▸ **Requirements**: Pick up the mailing-list thread below on heap vacuum and cleanup locks, and write what comes after its final sentence.

The only way I can see this working is to optimise this in the
planner, so that when we have a nested loop within a loop, we avoid
having the row on the outer loop pinned while we perform the inner
loop.

--
 Simon Riggs                   http://www.2ndQuadrant.com/
 PostgreSQL Development, 24x7 Support, Training & Services


Re: heap vacuum & cleanup locks

From
Robert Haas
Date:
On Tue, Nov 8, 2011 at 10:08 AM, Simon Riggs <simon@2ndquadrant.com> wrote:
> On Tue, Nov 8, 2011 at 1:50 PM, Robert Haas <robertmhaas@gmail.com> wrote:
>> But there's an efficiency argument against doing it that way.  First,
>> if we release the pin then we'll have to reacquire the buffer, which
>> means taking and releasing a BufMappingLock, the buffer header
>> spinlock, and the buffer content lock.  Second, instead of returning a
>> pointer to the data in the page, we'll have to copy the data out of
>> the buffer before releasing the pin.
>
> The only way I can see this working is to optimise this in the
> planner, so that when we have a nested loop within a loop, we avoid
> having the row on the outer loop pinned while we perform the inner
> loop.

Hmm.  I've actually never run into a problem that involved that
particular situation.

In any case, I think the issues are basically the same: keeping the
pin improves performance; dropping it helps VACUUM.  Both are
important.

▸ **Information given**:

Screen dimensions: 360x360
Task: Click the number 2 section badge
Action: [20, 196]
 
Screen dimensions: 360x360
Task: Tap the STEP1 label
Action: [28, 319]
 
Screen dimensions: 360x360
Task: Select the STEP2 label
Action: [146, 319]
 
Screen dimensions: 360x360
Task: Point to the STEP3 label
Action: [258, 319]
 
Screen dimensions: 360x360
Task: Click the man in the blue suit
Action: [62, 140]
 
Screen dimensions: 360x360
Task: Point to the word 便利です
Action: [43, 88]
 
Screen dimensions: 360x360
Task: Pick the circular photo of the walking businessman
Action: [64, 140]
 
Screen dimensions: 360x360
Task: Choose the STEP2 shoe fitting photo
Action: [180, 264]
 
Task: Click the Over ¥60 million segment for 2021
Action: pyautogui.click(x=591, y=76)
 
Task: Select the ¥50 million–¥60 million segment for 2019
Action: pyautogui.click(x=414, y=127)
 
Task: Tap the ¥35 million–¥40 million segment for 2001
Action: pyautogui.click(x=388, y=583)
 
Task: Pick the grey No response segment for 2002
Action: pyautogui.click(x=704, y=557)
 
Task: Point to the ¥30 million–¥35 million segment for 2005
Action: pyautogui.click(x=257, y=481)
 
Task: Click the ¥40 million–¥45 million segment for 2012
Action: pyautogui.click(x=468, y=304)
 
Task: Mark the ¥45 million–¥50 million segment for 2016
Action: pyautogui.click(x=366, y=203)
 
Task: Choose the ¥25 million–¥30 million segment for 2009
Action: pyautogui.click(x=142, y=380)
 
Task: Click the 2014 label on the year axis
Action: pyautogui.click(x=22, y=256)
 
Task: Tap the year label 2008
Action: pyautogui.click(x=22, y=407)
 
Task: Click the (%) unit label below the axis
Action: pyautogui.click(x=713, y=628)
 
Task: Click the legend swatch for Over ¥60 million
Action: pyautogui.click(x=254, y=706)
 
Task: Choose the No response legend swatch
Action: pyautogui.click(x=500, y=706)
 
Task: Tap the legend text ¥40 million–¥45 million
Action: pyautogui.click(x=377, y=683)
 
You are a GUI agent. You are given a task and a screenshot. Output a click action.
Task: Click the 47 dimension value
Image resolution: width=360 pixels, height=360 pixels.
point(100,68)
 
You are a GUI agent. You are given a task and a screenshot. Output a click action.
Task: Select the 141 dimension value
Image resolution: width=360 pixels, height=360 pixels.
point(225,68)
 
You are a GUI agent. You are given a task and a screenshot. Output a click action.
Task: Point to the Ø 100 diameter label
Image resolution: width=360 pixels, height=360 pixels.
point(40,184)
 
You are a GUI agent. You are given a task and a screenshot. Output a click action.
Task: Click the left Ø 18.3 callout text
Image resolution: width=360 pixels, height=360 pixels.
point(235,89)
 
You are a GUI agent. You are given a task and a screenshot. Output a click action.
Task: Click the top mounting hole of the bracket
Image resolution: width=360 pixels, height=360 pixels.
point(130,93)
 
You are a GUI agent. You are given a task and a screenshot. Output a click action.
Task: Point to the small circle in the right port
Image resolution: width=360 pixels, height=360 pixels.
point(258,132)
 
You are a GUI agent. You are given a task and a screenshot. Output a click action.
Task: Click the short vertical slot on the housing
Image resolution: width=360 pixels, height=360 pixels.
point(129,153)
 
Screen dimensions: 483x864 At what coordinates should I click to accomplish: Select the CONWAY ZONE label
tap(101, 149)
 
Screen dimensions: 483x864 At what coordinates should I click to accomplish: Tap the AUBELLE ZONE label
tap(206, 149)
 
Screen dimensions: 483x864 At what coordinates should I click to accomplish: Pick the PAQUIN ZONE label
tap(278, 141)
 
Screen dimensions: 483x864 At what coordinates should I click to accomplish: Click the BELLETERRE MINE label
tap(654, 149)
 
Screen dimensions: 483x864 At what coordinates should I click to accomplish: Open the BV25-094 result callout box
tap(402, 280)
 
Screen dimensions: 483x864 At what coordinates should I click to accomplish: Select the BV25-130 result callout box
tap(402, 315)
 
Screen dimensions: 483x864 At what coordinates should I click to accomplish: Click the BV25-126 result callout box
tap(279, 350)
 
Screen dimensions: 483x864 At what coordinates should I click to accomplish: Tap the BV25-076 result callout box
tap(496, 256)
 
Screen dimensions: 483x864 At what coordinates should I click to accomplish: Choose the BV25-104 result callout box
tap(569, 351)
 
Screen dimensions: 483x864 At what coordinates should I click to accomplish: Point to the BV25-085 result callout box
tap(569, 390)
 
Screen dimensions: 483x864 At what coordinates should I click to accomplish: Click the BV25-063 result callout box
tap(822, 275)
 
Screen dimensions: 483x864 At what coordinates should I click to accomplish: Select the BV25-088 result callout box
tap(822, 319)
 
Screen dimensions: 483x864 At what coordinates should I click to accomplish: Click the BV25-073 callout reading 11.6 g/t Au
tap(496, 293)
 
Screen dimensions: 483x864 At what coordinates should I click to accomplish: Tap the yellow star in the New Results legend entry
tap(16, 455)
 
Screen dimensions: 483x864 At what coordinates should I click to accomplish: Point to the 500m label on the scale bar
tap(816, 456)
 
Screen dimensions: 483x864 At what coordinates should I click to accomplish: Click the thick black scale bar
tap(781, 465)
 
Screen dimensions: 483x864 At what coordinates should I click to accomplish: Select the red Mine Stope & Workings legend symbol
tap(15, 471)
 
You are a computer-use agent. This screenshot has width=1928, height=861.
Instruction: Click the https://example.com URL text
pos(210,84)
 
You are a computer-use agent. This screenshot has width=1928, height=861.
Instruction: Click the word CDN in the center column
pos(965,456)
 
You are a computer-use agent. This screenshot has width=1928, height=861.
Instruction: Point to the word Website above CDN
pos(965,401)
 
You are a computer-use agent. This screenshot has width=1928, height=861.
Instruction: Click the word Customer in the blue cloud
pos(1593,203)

▸ **Exercise response**:
--
Robert Haas
EnterpriseDB: http://www.enterprisedb.com
The Enterprise PostgreSQL Company


Re: heap vacuum & cleanup locks

From
Tom Lane
Date:
Robert Haas <robertmhaas@gmail.com> writes:
> On Tue, Nov 8, 2011 at 2:26 AM, Simon Riggs <simon@2ndquadrant.com> wrote:
>> I think we need to avoid long pin hold times generally.

> In the case of a suspended sequential scan, which is the case where
> this has most recently bitten me on a production system, it actually
> seems rather unnecessary to hold the pin for a long period of time.
> If we release the buffer pin, then someone could vacuum the buffer.

This seems unlikely to be a productive line of thought.  The only way
you could release buffer pin is if you first copied all the tuples you
need out of the page, and that seems like an unacceptable performance
hit.  We should not be penalizing foreground query operations for the
benefit of background maintenance like VACUUM.  (The fact that we do
an equivalent thing in btree index scans isn't an argument for doing
it here, because the tradeoffs are very different.  In the index case,
the amount of data to be copied is a great deal less; the length of
time the lock would have to be held is often a great deal more; and
releasing the lock quickly gives a performance benefit for other
foreground operations, not only background maintenance.)

It strikes me that the only case where vacuum now has to wait is where
it needs to freeze an old XID.  Couldn't it do that without insisting on
exclusive access?  We only need exclusive access if we're going to move
data around, but we could have a code path in vacuum that just replaces
old XIDs with FrozenXID without moving/deleting anything.
        regards, tom lane


Re: heap vacuum & cleanup locks

From
Robert Haas
Date:
On Tue, Nov 8, 2011 at 10:26 AM, Tom Lane <tgl@sss.pgh.pa.us> wrote:
> It strikes me that the only case where vacuum now has to wait is where
> it needs to freeze an old XID.  Couldn't it do that without insisting on
> exclusive access?  We only need exclusive access if we're going to move
> data around, but we could have a code path in vacuum that just replaces
> old XIDs with FrozenXID without moving/deleting anything.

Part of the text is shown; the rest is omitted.